The timing of the publication of this book by Golwalkar is equally relevant: This was done in 1939, just a year after Kristallnacht, the first Nazi pogrom against the Jews. It was published only four years after the Nazis had passed the Nuremberg Laws, in September 1935. The two principal legislations that formed the Nuremberg Laws began stripping the Jews of their citizenship, forbade employment of German women under 45 and prohibited marriages between German Jews and non-Jews.
The timing of Golwalkar’s writings would perhaps have troubled the Ambassador, had he taken note of the series of recent incidents in his own country. These events portend how deeply the ultra-right viewpoint has penetrated a section of German society. Surely these incidents are against the spirit of Kniefall von Warschau, or Genuflection at Warsaw, the popular German phrase that refers to Willy Brandt’s historic penance in Poland.

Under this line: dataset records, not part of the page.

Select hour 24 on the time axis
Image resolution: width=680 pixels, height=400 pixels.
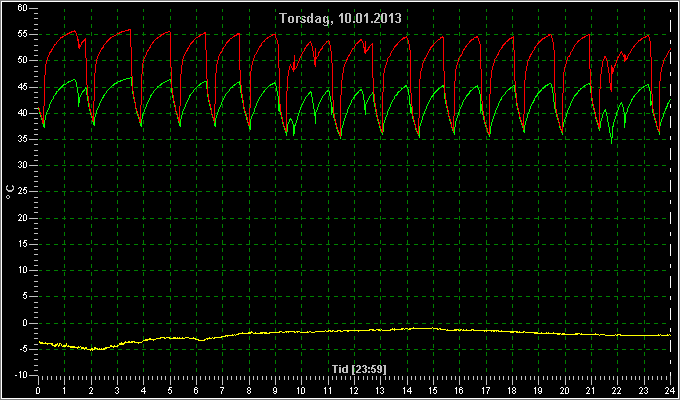670,390
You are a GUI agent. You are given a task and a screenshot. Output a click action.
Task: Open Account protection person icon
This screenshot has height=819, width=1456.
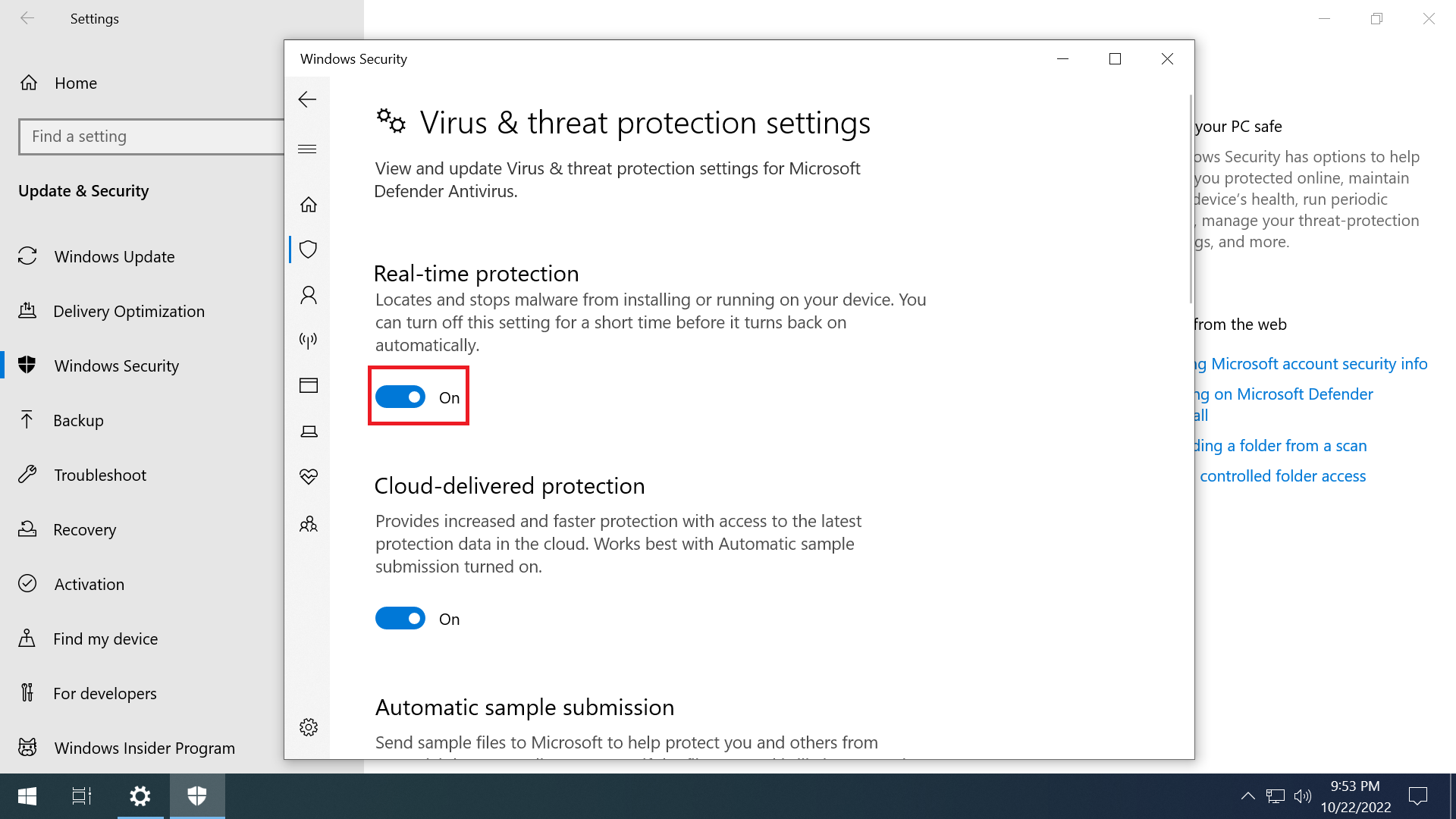[x=308, y=295]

That legitimacy for neo-Nazi viewpoints is growing in Germany is apparent from the fact that a former German spy chief, Maassen, who is a member of the ruling Christian Democratic Union (CDU) party, recently shared far-right tweets, sparking outrage.
Maassen was forced to step down just last year, for underplaying an incident in Chemnitz, one of eastern Germany’s most prominent cities, where far-right protesters had violently chased down migrants.
Roughly a month before Maassen’s controversial tweet, a prominent politician, Walter Lübcke, also a member of the CDU, was assassinated by the neo-Nazi Stephan Ernst for his pro-refugee stance. In 2015, when Merkel faced criticism for how she was handling the refugee crisis, Lübcke had defended her decision not to close German borders, which had angered far right activists.
There were protest marches in Kassel, where Lübcke was killed, against increasing right wing violence. One demonstration was attended by over 10,000 people; though calls by Haas for more demonstrations were largely ignored.
“Why are the people of my country not flooding to the streets in disgust?” columnist Hatice Akyün asked in the Der Tagesspiegel newspaper. “Now, after the death of Walter Lübcke … After death threats against Cologne mayor Henriette Reker and dozens of other politicians.”
Meanwhile the far right Alternative für Deutschland (AfD), has managed to win seats in Parliament and seems to be getting bolder. Thomas Haldenwang, the chief of the German Verfassungsschutz (Federal Office for the Protection of the Constitution) has already warned of growing threats from violent right wing extremists. (It is estimated that there are nearly 13,000 violent Right-wing extremists living in Germany.) Worryingly, Haldenwang has also said, at a press conference, that there are so many Right wing extremists that “…it’s difficult to have an eye on them all.”
One is yet to hear the German Embassy in Delhi explain exactly what purpose Lindner’s visit to the RSS headquarters served. What is certain is that he has made history of quite another kind, with the potential to reverberate not just India but in Germany too.
The writer is an independent journalist based in Delhi. The views are personal.